_Data supplied_.
···

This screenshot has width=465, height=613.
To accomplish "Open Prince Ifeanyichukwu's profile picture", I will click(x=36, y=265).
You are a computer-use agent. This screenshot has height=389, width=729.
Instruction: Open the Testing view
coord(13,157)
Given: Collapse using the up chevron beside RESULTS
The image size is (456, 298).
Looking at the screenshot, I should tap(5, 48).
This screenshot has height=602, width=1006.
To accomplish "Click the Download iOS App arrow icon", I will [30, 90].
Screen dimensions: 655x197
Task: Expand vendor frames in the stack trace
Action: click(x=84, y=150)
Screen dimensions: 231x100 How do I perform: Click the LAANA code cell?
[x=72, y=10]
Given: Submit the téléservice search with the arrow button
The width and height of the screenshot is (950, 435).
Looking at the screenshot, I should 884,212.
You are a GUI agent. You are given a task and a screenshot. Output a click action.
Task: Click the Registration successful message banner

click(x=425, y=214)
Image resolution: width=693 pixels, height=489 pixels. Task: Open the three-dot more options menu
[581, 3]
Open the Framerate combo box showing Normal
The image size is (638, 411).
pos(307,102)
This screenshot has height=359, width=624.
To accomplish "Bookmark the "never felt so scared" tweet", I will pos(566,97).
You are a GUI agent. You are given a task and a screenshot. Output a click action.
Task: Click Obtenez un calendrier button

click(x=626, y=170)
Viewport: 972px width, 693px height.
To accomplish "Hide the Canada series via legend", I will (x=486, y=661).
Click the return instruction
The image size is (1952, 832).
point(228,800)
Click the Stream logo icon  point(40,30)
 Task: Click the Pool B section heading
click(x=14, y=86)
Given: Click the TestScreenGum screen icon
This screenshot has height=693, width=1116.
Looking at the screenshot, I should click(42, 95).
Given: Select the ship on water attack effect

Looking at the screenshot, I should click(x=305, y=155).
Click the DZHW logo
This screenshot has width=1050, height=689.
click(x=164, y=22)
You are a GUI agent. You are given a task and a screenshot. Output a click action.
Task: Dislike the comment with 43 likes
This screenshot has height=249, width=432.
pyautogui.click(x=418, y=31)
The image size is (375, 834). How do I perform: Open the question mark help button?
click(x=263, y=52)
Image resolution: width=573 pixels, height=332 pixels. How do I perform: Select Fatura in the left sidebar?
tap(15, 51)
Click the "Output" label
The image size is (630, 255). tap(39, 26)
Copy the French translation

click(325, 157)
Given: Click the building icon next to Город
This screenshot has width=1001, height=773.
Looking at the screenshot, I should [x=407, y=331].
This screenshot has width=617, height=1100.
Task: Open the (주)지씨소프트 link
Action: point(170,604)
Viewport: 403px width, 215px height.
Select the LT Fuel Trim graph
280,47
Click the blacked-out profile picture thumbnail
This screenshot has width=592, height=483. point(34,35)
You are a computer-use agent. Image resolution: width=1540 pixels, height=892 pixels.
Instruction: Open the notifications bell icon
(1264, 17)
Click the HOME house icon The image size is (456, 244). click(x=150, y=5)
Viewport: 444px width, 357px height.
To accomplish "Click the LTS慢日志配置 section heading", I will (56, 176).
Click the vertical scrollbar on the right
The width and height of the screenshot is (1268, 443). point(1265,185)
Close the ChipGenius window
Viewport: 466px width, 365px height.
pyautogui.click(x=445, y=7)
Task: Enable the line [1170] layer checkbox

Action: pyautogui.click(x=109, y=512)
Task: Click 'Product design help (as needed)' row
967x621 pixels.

···

Could you please print the entire listing exactly?

This screenshot has width=465, height=613.
To accomplish "Open Prince Ifeanyichukwu's profile picture", I will click(x=36, y=265).
You are a computer-use agent. This screenshot has height=389, width=729.
Instruction: Open the Testing view
coord(13,157)
Given: Collapse using the up chevron beside RESULTS
The image size is (456, 298).
Looking at the screenshot, I should tap(5, 48).
This screenshot has height=602, width=1006.
To accomplish "Click the Download iOS App arrow icon", I will [30, 90].
Screen dimensions: 655x197
Task: Expand vendor frames in the stack trace
Action: click(x=84, y=150)
Screen dimensions: 231x100 How do I perform: Click the LAANA code cell?
[x=72, y=10]
Given: Submit the téléservice search with the arrow button
The width and height of the screenshot is (950, 435).
Looking at the screenshot, I should 884,212.
You are a GUI agent. You are given a task and a screenshot. Output a click action.
Task: Click the Registration successful message banner

click(x=425, y=214)
Image resolution: width=693 pixels, height=489 pixels. Task: Open the three-dot more options menu
[581, 3]
Open the Framerate combo box showing Normal
The image size is (638, 411).
pos(307,102)
This screenshot has height=359, width=624.
To accomplish "Bookmark the "never felt so scared" tweet", I will pos(566,97).
You are a GUI agent. You are given a task and a screenshot. Output a click action.
Task: Click Obtenez un calendrier button

click(x=626, y=170)
Viewport: 972px width, 693px height.
To accomplish "Hide the Canada series via legend", I will (x=486, y=661).
Click the return instruction
The image size is (1952, 832).
point(228,800)
Click the Stream logo icon  point(40,30)
 Task: Click the Pool B section heading
click(x=14, y=86)
Given: Click the TestScreenGum screen icon
This screenshot has height=693, width=1116.
Looking at the screenshot, I should click(42, 95).
Given: Select the ship on water attack effect

Looking at the screenshot, I should click(x=305, y=155).
Click the DZHW logo
This screenshot has width=1050, height=689.
click(x=164, y=22)
You are a GUI agent. You are given a task and a screenshot. Output a click action.
Task: Dislike the comment with 43 likes
This screenshot has height=249, width=432.
pyautogui.click(x=418, y=31)
The image size is (375, 834). How do I perform: Open the question mark help button?
click(x=263, y=52)
Image resolution: width=573 pixels, height=332 pixels. How do I perform: Select Fatura in the left sidebar?
tap(15, 51)
Click the "Output" label
The image size is (630, 255). tap(39, 26)
Copy the French translation

click(325, 157)
Given: Click the building icon next to Город
This screenshot has width=1001, height=773.
Looking at the screenshot, I should [x=407, y=331].
This screenshot has width=617, height=1100.
Task: Open the (주)지씨소프트 link
Action: point(170,604)
Viewport: 403px width, 215px height.
Select the LT Fuel Trim graph
280,47
Click the blacked-out profile picture thumbnail
This screenshot has width=592, height=483. point(34,35)
You are a computer-use agent. Image resolution: width=1540 pixels, height=892 pixels.
Instruction: Open the notifications bell icon
(1264, 17)
Click the HOME house icon The image size is (456, 244). click(x=150, y=5)
Viewport: 444px width, 357px height.
To accomplish "Click the LTS慢日志配置 section heading", I will (56, 176).
Click the vertical scrollbar on the right
The width and height of the screenshot is (1268, 443). point(1265,185)
Close the ChipGenius window
Viewport: 466px width, 365px height.
pyautogui.click(x=445, y=7)
Task: Enable the line [1170] layer checkbox

Action: pyautogui.click(x=109, y=512)
Task: Click 'Product design help (as needed)' row
967x621 pixels.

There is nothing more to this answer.